Problem to solve -
Gather each line in the entries that includes the string "Expand".

^^^^^^^^^^^^^^^^

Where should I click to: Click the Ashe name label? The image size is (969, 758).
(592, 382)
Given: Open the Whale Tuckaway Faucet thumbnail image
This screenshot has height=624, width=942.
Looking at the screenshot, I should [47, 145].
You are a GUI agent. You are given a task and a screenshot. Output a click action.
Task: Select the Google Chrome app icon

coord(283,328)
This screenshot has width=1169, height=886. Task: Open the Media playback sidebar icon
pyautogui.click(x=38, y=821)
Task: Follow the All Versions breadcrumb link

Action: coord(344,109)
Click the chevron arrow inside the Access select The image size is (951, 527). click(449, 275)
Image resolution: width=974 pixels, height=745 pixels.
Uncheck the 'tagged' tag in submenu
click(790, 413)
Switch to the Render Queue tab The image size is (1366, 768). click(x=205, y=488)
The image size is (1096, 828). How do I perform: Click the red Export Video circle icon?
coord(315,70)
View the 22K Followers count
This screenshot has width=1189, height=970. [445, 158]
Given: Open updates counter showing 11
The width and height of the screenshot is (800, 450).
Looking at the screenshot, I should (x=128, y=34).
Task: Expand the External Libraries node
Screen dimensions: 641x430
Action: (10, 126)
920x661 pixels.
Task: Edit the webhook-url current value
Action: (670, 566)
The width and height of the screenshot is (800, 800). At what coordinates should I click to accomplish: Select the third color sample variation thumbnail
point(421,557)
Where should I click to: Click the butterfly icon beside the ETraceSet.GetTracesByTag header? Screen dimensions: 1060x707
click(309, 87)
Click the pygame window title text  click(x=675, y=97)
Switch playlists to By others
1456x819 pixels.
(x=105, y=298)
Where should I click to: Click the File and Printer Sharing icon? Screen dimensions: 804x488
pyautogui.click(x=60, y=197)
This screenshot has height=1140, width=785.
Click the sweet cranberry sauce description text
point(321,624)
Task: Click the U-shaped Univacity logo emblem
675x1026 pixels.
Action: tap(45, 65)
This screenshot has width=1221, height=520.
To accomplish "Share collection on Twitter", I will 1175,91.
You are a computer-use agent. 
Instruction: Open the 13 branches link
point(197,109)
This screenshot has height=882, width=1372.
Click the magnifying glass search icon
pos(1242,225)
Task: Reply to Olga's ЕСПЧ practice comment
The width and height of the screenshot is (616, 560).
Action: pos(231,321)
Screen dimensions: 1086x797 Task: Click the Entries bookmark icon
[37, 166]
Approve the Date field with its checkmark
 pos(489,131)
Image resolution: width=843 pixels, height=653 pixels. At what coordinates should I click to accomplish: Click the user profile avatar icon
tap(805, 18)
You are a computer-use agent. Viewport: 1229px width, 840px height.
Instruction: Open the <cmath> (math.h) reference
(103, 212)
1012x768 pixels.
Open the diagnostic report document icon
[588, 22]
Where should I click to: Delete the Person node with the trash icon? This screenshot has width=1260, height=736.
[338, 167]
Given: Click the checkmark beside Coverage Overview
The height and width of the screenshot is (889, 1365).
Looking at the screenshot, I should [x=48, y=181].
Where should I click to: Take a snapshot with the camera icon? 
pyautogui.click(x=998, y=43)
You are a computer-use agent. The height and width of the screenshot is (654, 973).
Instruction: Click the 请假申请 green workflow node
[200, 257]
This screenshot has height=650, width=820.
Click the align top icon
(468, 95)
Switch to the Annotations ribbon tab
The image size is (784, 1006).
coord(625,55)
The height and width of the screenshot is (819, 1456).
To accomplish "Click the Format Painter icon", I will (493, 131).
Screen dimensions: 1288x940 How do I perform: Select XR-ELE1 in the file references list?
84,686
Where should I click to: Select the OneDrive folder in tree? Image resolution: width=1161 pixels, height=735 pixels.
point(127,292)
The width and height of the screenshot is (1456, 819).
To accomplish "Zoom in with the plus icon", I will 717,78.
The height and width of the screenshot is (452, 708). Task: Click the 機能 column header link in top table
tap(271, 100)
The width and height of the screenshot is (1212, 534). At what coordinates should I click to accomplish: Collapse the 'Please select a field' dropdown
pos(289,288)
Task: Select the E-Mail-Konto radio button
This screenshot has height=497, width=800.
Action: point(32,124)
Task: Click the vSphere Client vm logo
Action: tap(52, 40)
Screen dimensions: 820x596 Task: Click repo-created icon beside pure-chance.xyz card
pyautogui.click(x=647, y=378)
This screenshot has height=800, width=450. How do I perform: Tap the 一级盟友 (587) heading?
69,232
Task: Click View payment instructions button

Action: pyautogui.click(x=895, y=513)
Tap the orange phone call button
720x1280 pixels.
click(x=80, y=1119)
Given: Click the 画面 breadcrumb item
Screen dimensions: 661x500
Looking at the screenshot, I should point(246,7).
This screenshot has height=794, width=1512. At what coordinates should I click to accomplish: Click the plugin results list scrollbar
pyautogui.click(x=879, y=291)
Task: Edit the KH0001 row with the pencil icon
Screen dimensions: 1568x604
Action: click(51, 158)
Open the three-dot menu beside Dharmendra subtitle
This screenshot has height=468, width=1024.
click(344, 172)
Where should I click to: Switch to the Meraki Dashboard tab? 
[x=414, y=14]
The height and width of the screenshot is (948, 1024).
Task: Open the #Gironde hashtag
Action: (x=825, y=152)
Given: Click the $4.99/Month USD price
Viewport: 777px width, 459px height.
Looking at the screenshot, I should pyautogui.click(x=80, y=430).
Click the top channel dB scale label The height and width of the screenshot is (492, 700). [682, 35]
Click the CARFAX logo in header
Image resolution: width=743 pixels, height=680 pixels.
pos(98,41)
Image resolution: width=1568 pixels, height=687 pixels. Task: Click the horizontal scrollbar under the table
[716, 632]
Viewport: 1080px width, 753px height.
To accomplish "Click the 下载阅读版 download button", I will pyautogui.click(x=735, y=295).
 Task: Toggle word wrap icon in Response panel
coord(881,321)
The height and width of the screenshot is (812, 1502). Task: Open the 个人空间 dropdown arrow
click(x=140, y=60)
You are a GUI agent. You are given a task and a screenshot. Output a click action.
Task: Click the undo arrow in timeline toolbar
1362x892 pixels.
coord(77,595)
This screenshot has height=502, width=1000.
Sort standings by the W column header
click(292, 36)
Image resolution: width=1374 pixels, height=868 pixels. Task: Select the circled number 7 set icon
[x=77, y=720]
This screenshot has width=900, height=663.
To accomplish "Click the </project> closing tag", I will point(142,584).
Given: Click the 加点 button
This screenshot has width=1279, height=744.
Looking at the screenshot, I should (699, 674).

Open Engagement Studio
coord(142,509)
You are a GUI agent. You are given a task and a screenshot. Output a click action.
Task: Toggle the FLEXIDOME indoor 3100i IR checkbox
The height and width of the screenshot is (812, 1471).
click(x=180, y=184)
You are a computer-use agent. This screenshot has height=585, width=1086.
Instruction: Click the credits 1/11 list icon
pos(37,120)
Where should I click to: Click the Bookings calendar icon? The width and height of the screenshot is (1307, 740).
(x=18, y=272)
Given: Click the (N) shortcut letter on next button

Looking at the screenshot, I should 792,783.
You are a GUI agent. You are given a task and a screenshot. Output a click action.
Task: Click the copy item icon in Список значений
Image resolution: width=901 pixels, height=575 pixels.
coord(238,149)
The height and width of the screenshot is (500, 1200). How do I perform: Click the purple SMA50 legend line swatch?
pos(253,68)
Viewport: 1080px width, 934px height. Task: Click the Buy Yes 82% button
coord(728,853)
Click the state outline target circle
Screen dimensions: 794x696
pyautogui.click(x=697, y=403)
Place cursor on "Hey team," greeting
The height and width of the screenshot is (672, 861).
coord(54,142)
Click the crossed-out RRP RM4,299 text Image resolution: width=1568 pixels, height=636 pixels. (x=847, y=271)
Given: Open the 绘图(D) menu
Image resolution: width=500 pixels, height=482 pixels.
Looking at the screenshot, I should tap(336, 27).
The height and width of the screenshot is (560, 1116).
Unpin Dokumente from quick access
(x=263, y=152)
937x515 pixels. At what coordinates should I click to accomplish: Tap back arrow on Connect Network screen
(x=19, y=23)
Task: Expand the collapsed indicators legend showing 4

^^^^^^^^^^^^^^^^

Expected answer -
Task: Expand the External Libraries node
Task: Expand the collapsed indicators legend showing 4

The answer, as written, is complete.